Two consumer-focused tax cuts during the administration of Clinton’s successor, President George W. Bush, proved ineffectual. But the latter leader’s supply-side initiatives provided incentives to stimulate the business sector. The supply-side strategies included cutting tax rates on: dividends from 49.5% to 15%; capital gains from 20% to 15%; personal income for the highest earners from 39.6% to 35%; and business investment in plant, machinery and equipment. Stocks climbed about 20% within two years of the Bush tax cuts. Overall asset values rose by $6 trillion between 2003 and 2007. Business spending advanced from declines of 4.8% in 2001 and 6.1% in 2002 to increases of 7.4% in 2004 and 9.5% in 2005 — reflecting a “classic” supply recovery, the authors wrote. Indeed, the economy grew by 8 million jobs between 2003 and the end of 2007, according to the U.S. Bureau of Labor Statistics.
The largest four-year revenue increase in American history took place between 2004 and 2007, after George W. Bush’s tax cuts spurred revenue to rise by $785 billion. Once again, reduced tax rates created a virtual chain reaction of higher economic growth, more jobs, increased corporate profits, and, ultimately, more tax receipts, the authors opined. In 2008, the fruits of the Bush tax cuts preceded a drop in U.S. government interest rates on 10- and 30-year bonds to their lowest level in 30 years.
Excessive taxation is detrimental to the poor and rich, women and men, and old and young, the authors concluded. If the tax cuts enacted during the administration of George W. Bush expire at the end of 2010, tax rates on capital gains, dividends, inheritance, and personal income will increase automatically. The heightened dividend and capital gains taxes would hurt the after-tax return on investment directly and trigger a fall in stock values, the authors warn. Since share prices are based on the stream of future earnings of a company after taxes are paid, the higher the tax imposed on the earnings, the lower the value of stocks. In contrast, when George W. Bush signed legislation to cut taxes on dividends and capital gains, the share value of U.S. stocks rose by 10% to 15% within just weeks of the new law’s enactment. Stock values also rose after the Bill Clinton-led 1997 capital gains tax cut.
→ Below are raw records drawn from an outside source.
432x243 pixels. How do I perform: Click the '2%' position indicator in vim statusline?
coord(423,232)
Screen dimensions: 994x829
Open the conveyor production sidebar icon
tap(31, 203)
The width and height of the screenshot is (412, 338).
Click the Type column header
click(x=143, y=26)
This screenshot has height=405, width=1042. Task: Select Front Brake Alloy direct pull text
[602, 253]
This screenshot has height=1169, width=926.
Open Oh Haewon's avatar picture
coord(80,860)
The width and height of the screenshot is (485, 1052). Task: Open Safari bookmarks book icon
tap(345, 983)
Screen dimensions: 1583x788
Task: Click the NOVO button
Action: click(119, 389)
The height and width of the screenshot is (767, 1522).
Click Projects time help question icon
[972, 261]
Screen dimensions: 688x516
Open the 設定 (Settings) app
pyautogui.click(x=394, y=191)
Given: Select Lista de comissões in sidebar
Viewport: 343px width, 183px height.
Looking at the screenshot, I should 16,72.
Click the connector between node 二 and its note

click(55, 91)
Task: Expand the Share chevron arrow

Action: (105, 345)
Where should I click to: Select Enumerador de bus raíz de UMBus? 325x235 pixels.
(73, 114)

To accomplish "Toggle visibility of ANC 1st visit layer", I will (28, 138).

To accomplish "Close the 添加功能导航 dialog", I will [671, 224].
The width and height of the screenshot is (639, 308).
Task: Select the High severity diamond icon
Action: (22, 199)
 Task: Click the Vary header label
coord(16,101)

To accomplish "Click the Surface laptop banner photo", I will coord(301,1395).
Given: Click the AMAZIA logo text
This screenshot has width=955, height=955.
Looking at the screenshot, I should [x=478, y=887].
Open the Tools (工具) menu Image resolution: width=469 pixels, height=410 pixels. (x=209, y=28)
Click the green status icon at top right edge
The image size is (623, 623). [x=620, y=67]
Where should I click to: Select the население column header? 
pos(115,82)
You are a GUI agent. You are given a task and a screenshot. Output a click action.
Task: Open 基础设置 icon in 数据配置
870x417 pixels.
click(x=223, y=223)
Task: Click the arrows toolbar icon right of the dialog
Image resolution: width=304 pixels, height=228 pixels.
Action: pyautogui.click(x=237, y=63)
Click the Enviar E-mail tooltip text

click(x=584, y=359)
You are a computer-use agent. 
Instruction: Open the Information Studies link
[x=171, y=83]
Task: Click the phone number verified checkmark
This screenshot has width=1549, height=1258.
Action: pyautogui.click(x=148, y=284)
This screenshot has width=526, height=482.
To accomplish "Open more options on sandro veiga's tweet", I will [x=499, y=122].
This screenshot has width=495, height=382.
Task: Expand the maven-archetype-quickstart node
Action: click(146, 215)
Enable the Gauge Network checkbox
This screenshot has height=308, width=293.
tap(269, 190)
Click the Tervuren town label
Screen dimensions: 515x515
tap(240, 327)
Wal-Mart Tops Great Society
The authors’ zealous support of supply-side policies is captured in their conclusion that international trade and discount stores such as Wal-Mart that sell imported goods have done more to alleviate poverty than the combined effect of all of President Lyndon Johnson’s government-funded Great Society programs of the 1960s. The book is especially relevant in light of the record budget deficits that the federal government currently is amassing, coupled with the likelihood that President Obama and the Democrat-controlled Congress will approve tax increases to help pay for a portion of the heightened government spending.
The authors offer a powerful defense of supply-side policies and attack tax hikes as drags on the economy, businesses and people of all income levels. Not every reader may be convinced that supply-side economics is a cure for all that ails the economy, but the book certainly succeeds in offering a formidable argument that is backed both by historical and recent examples to highlight the policy’s merits with unmistakable clarity and conviction.